▽

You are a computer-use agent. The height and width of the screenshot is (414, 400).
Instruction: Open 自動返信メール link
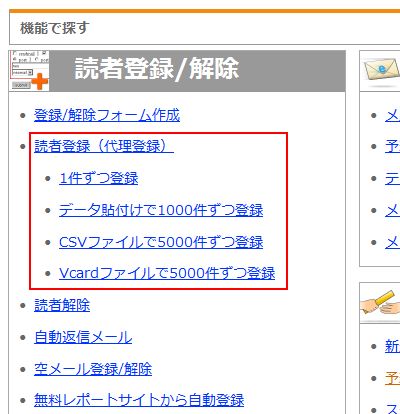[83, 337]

△
▽

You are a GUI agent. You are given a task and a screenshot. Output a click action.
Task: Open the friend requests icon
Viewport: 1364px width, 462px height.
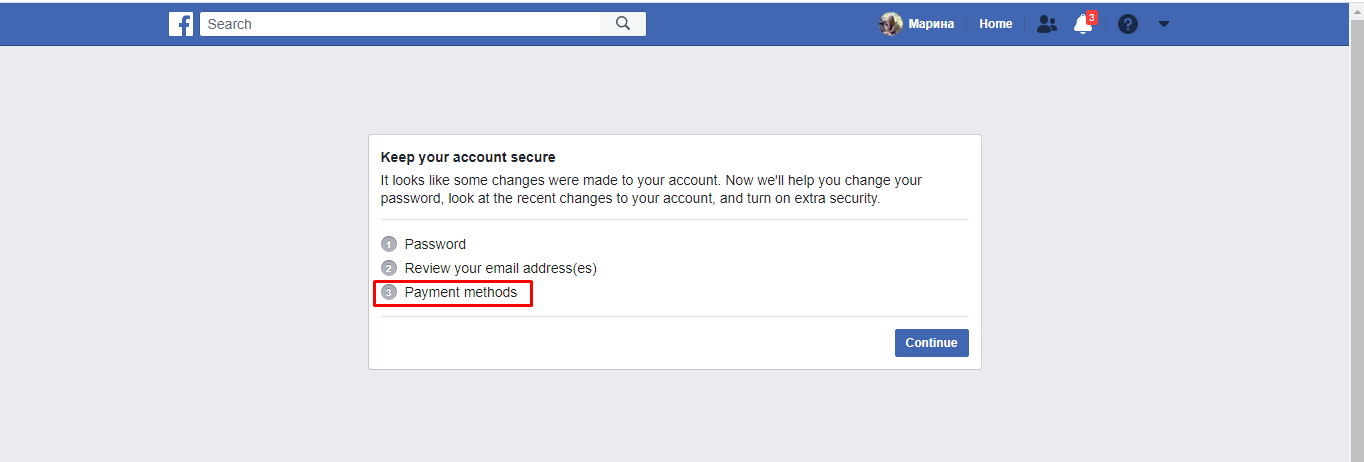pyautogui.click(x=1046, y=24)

△

_ACTIVITY_. Filter the entries and keep only the lines holding "screenshot".

_OUTPUT FOR THIS TASK_.
You are a computer-use agent. The height and width of the screenshot is (414, 400).
You are a GUI agent. You are given a task and a screenshot. Output a click action.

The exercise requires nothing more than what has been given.